The Pig Problem
t = time (days)
w(t) = weight of the pig (lbs) at time t
p(t) = price for pigs ($/lbs)
Profit(t) = profit realized from sale of pig at time t ($)
> | restart: |
Define the model, and plot Profit as a function of time t ...
> | w := t -> 800 / ( 1 + 3 * exp(-t/30) ); |
> | p := t -> 65/100 - 1/100 * t; |
> | Profit := t -> w(t) * p(t) - 45/100 * t; |
> | plot( Profit(t), t=0..30, color=black ); |
It looks like the optimal time to sell lies around 12 days.
Attempt to solve analytically ...
> | dProfitdt := diff( Profit(t), t ); |
> | optTime := solve( dProfitdt=0, t ); |
Note that the derivative of the Profit function involves exponentials.
Setting it to zero yields a trancendental equation, which may be difficult to solve analytically if at all.
Indeed, the solution returned by Maple looks like a mess.
RootOf is a placeholder representing all roots of its argument.
We can ask Maple to give us all the roots by using the allvalues command ...
> | allvalues(%); |
> | evalf(%); |
Note that Maple returned a floating point number ,
indicating that Maple really solved for this equation numerically
(using Newton's method or a more sophisticated solver).
We could have asked Maple to solve for the optimal time to sell the pig directly by using the fsolve command ...
> | optTime := fsolve( dProfitdt=0, t ); |
Conclusion: the pig should be sold after about 12 days in order to maximize profit.
> | plot( dProfitdt, t=0..20, color=black ); |
Sensitivity analysis for the new model
(examining the effect of changing the 0.01 number on the time to sell).
There is no point asking Maple to solve for the optimal time analytically.
It could not do it earlier, and the structure of the equations has not changed.
Try for a numerical solution instead ...
> | p := t -> 0.65 - i*t; |
> | dProfitdt := diff( Profit(t), t ); |
> | optTime := fsolve( dProfitdt=0, t ); |
Error, (in fsolve) i is in the equation, and is not solved for
This error message indicates that Maple can't find a numerical solution, because it does not know the value of i.
That is, we won't be able to get an explicit expression for the optimal time to sell the pig.
Can we still make a graph of the optimal time to sell as a function of i?
One option is to do it by brute force, that is, by selecting some values of i, and calculating the corresponding optimal times to sell.
> | solve( subs( i=0.006, dProfitdt )=0, t ); |
> | solve( subs( i=0.007, dProfitdt )=0, t ); |
> | solve( subs( i=0.008, dProfitdt )=0, t ); |
> | solve( subs( i=0.009, dProfitdt )=0, t ); |
> | solve( subs( i=0.01, dProfitdt )=0, t ); |
> | solve( subs( i=0.011, dProfitdt)=0, t ); |
> | solve( subs( i=0.012, dProfitdt)=0, t ); |
> | solve( subs( i=0.013, dProfitdt)=0, t ); |
> | solve( subs( i=0.014, dProfitdt)=0, t ); |
Now use the pointplot command to plot the points.

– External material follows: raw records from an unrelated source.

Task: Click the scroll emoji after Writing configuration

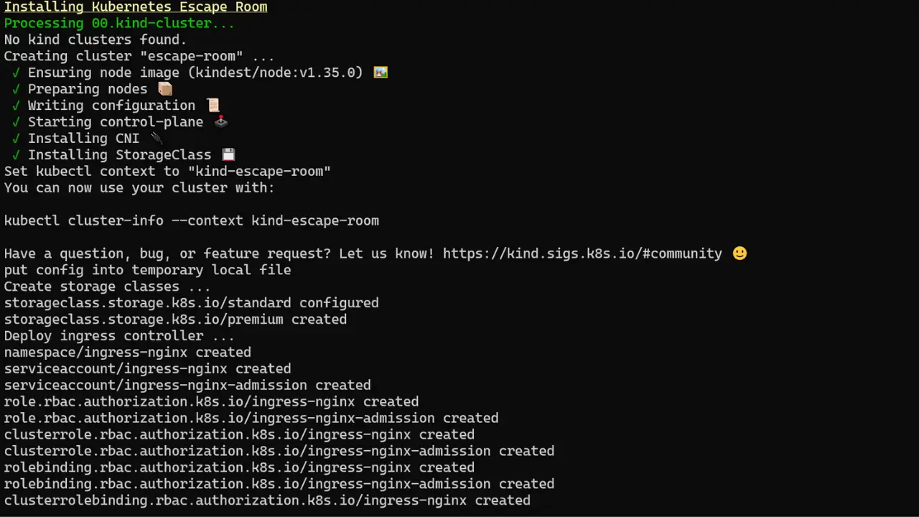Action: [x=213, y=106]
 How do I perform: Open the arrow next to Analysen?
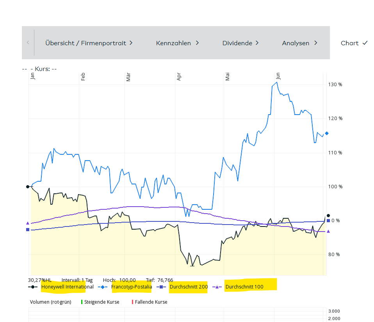click(315, 43)
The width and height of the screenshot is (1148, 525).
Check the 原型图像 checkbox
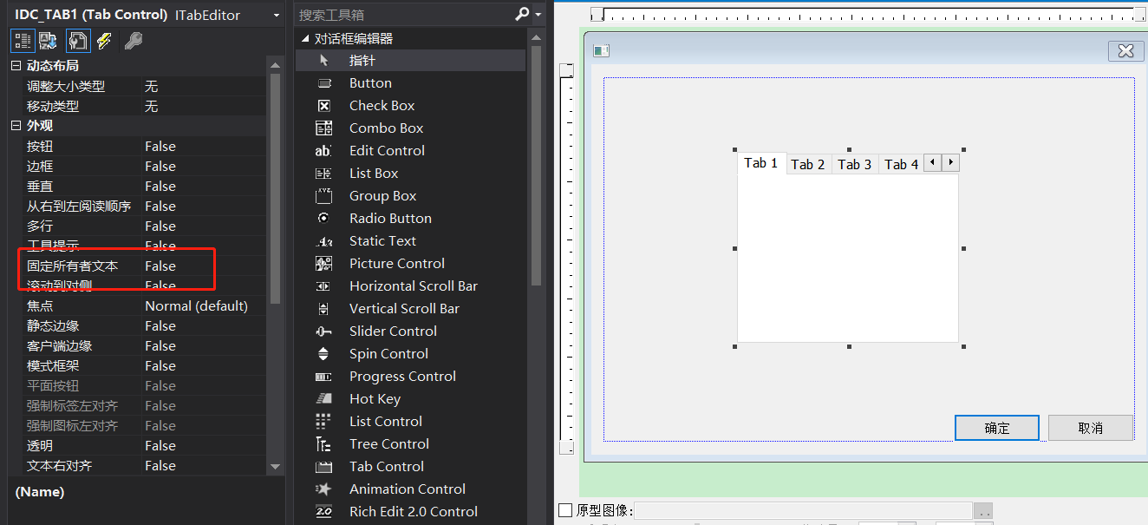click(564, 510)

The argument for pointplot is a sequence, in curly brackets, of coordinates to be plotted. Each of the coordinate is of the form [x,y].
> | with(plots): |
> | pointplot({[0.006,34.97964195],[0.007,27.84522706],[0.008,21.82172741],[0.009,16.70625430],[0.01,12.33489144],[0.011,8.575274182],[0.012,5.320746522],[0.013,2.485414637],[0.014,0]}, labels=["i","opt time to sell"] ); |
CONCLUSION: the faster the price of pigs drops, the earlier the pig should be sold, as we concluded before.

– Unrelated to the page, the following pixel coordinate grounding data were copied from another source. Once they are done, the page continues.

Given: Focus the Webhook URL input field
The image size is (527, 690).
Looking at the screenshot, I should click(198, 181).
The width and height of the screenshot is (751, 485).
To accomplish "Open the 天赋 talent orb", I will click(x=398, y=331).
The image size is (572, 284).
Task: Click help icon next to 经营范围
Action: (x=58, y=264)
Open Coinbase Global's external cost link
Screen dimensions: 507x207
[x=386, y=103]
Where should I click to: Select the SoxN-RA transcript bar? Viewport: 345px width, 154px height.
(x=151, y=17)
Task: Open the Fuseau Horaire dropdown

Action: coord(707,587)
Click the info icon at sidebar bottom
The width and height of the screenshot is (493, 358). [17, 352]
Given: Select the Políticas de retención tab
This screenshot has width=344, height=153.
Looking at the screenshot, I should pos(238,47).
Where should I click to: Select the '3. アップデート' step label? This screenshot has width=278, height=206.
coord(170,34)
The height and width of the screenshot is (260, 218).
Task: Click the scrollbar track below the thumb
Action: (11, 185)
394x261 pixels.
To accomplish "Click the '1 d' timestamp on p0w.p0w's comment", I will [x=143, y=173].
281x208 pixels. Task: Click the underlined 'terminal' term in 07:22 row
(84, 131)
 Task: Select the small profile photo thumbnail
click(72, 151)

How we got the graph obviously is rather ridiculous.
It's way too much work to execute the same type of command a number of times, then collect the results by hand.

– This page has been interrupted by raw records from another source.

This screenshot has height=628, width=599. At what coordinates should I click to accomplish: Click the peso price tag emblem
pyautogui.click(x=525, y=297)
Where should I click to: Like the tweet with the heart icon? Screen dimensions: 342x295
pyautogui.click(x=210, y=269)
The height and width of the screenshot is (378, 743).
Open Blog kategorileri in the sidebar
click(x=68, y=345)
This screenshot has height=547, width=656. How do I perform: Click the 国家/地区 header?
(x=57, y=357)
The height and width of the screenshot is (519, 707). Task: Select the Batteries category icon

Here's an automated way of accomplish the same thing ...
> | points := { seq( [ ivalue/1000, solve( subs( i=ivalue/1000, dProfitdt )=0, t ) ], ivalue=6..14 ) }; |
> | pointplot( points ); |
Last but not least, the quantitative sensitivity analysis.
We won't be able to compute an exact sensitivity value, but can approximate one, as shown in class.
We begin by computing an approximate value for the derivative of optTime with respect to i,
then computing the resulting approximation to the sensitivity value ...
> | i1 := 0.01; i2:= i1*1.01; |
> | optTime1 := solve( subs(i=i1,dProfitdt)=0, t ); |
> | optTime2 := solve( subs(i=i2,dProfitdt)=0, t ); |
> | dOptTimedi := ( optTime2-optTime1 ) / ( i2-i1 ); |
> | sens_optTime_i := dOptTimedi * i1 / optTime1; |
If we're into approximations anyways, why not obtain the approximation directly.
We need to know the percent change in the optimal time to sell the pig given a 1% change in the rate at which the price of the pig changes ...
> | (optTime2-optTime1)/optTime1*100; |